SELECTED TEXT:

New Study Measures Economic Impact Of Pharmaceutical Technologies

US - Pharmaceutical technologies – parasite control products, growth promotant implants, sub-therapeutic antibiotics, ionophores and beta-agonists – have a profound impact on the U.S. beef industry.
calendar icon 26 April 2007
clock icon 2 minute read

 The improvement in growth and efficiency produced by these products impacts all phases of beef production – cow-calf, stocker and feedlot – significantly increasing the volume and decreasing the cost of beef we produce in the U.S.

Dr. John Lawrence, Ph.D., professor of economics at Iowa State University and director of the Iowa Beef Center, recently completed an economic analysis of the impact of pharmaceutical technologies on U.S. beef production using 2005 cattle prices and production input costs. Performance data from university studies conducted over the past 20-25 years for each of the technologies were combined using meta-analysis, a widely accepted technique for combining empirical data. The performance results were converted to dollar impact using budget data from ten universities in various regions of the U.S. The combined economics indicate that these technologies produced a direct cost savings to producers of $365.00 per head of beef cattle raised. Selling prices would have to increase by 36 percent to cover the increase in costs without these technologies.

MATERIAL PROVIDED:
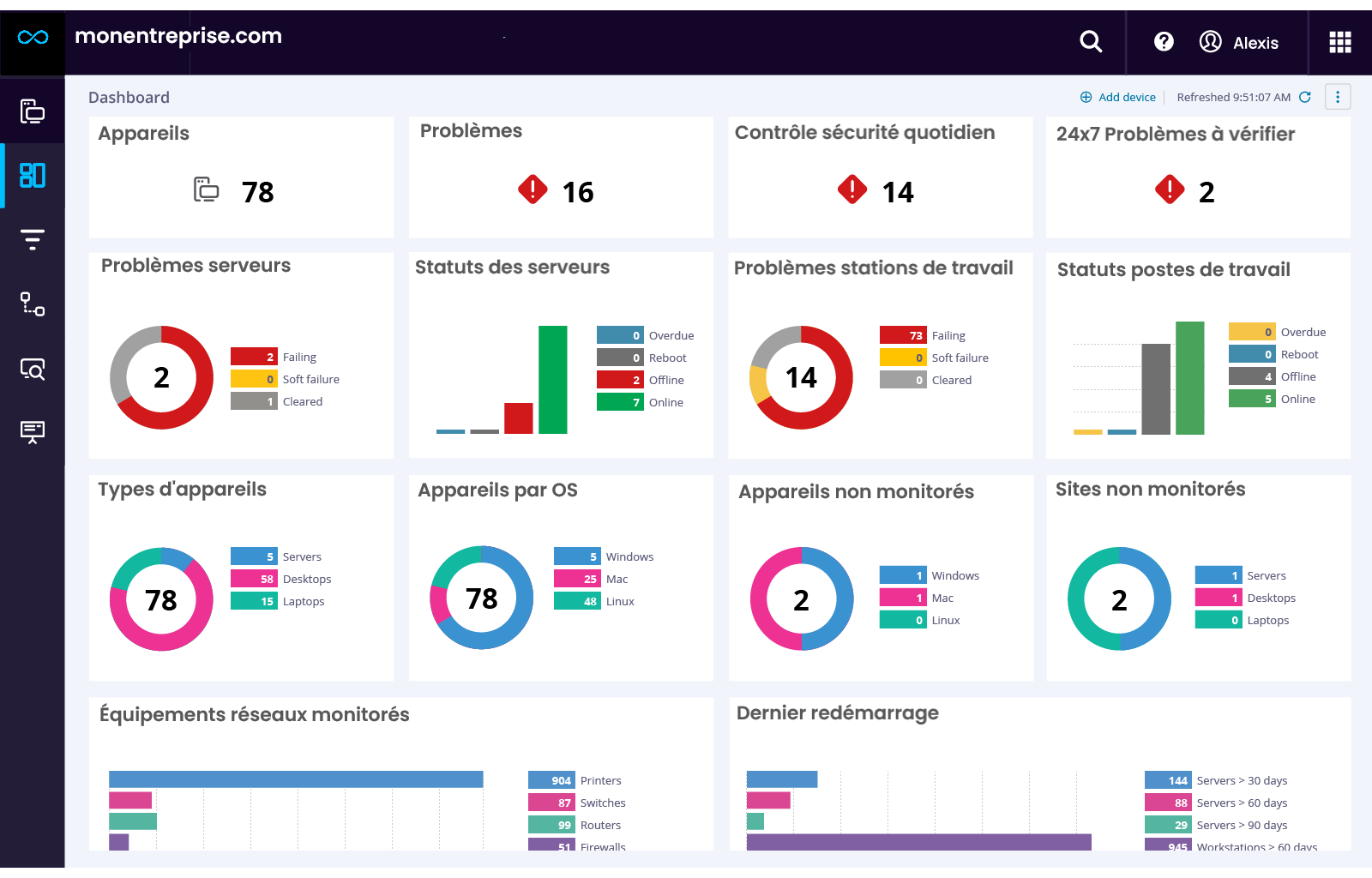
Task: Click the green Online bar in Statuts des serveurs
Action: 552,380
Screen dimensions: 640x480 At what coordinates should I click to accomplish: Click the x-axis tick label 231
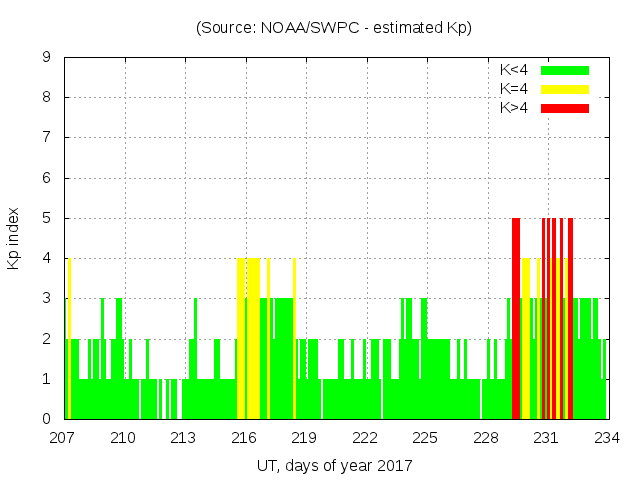[x=546, y=438]
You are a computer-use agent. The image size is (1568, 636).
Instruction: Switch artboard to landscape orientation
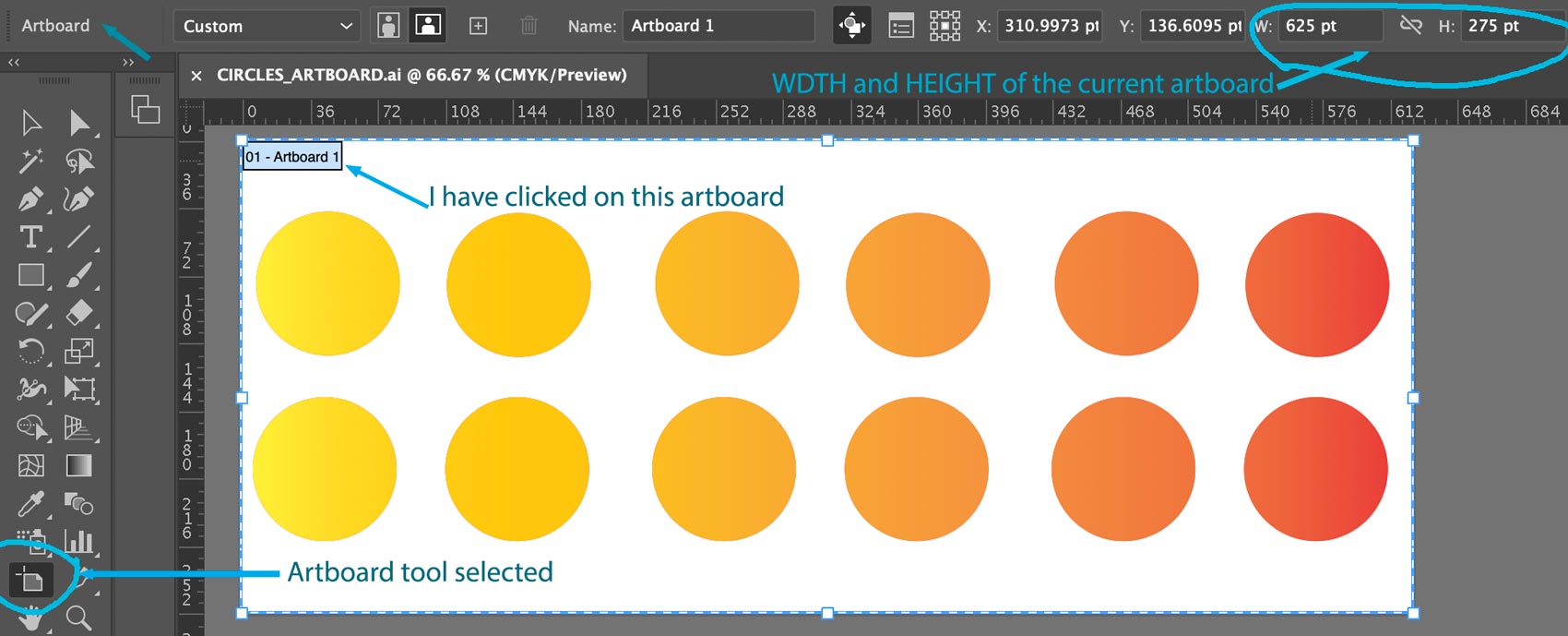tap(428, 26)
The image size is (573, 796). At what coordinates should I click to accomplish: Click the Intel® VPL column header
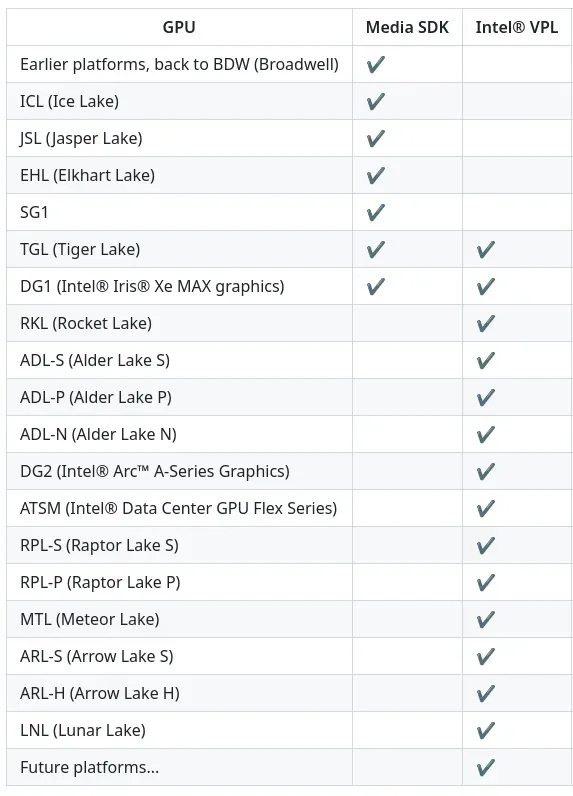pos(517,27)

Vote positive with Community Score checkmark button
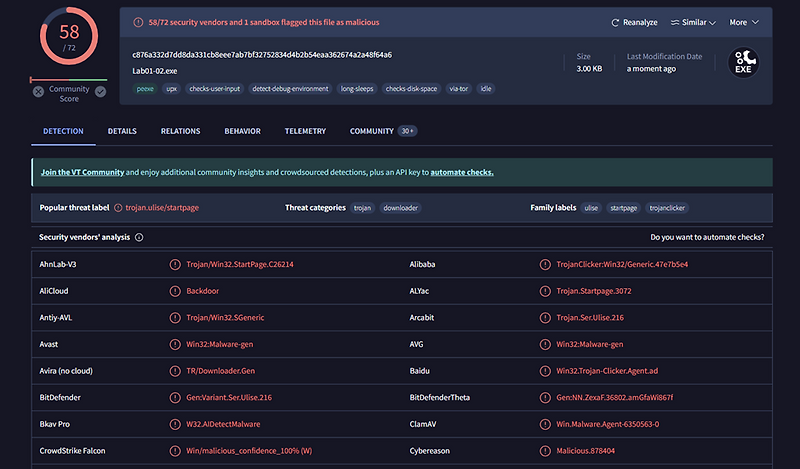tap(101, 92)
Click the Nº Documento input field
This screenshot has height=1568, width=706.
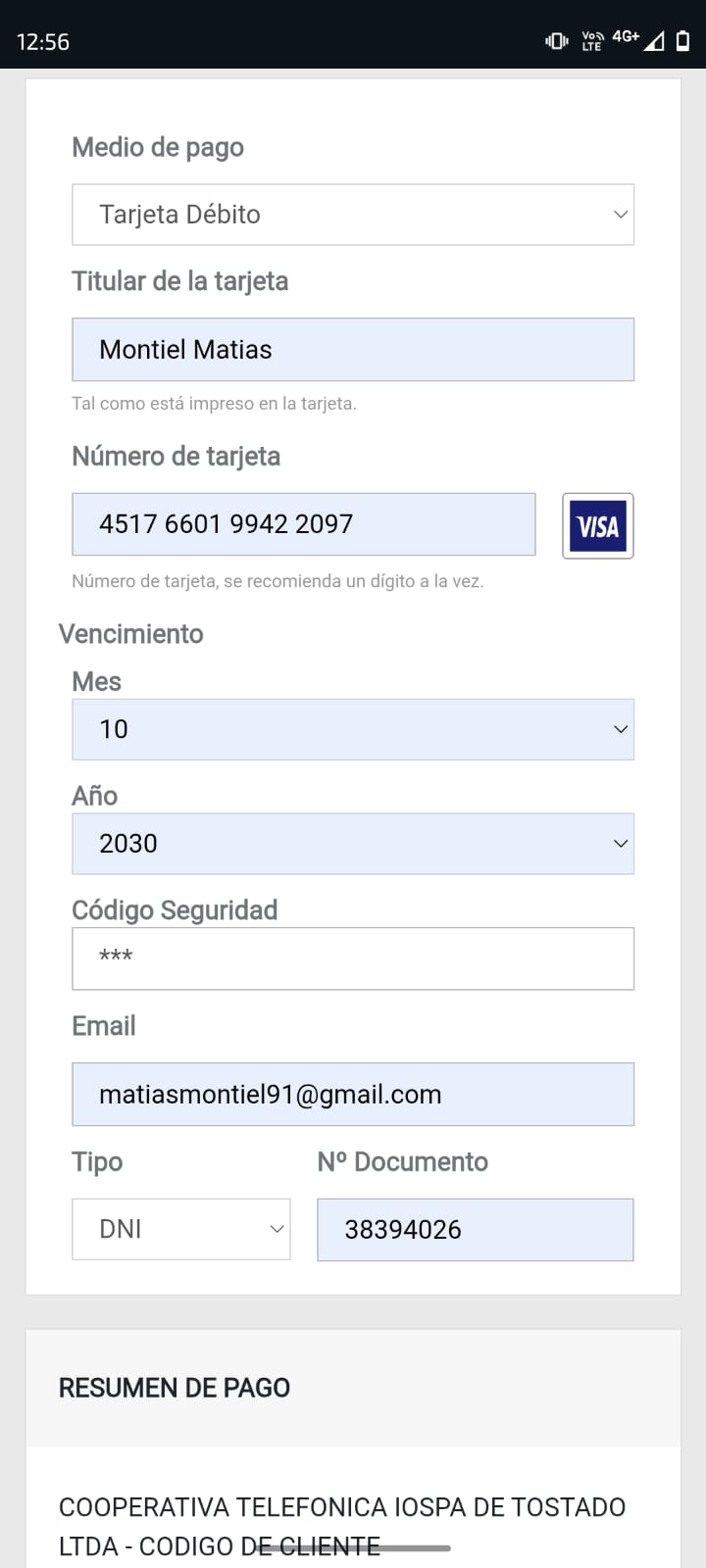475,1230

REQUIRED WORK: Reproduce the article above on the economic impact of pharmaceutical technologies in U.S. beef production in full, word for word, from its headline through its last sentence.

SOLUTION TO THE EXERCISE:
New Study Measures Economic Impact Of Pharmaceutical Technologies

US - Pharmaceutical technologies – parasite control products, growth promotant implants, sub-therapeutic antibiotics, ionophores and beta-agonists – have a profound impact on the U.S. beef industry.
calendar icon 26 April 2007
clock icon 2 minute read

 The improvement in growth and efficiency produced by these products impacts all phases of beef production – cow-calf, stocker and feedlot – significantly increasing the volume and decreasing the cost of beef we produce in the U.S.

Dr. John Lawrence, Ph.D., professor of economics at Iowa State University and director of the Iowa Beef Center, recently completed an economic analysis of the impact of pharmaceutical technologies on U.S. beef production using 2005 cattle prices and production input costs. Performance data from university studies conducted over the past 20-25 years for each of the technologies were combined using meta-analysis, a widely accepted technique for combining empirical data. The performance results were converted to dollar impact using budget data from ten universities in various regions of the U.S. The combined economics indicate that these technologies produced a direct cost savings to producers of $365.00 per head of beef cattle raised. Selling prices would have to increase by 36 percent to cover the increase in costs without these technologies.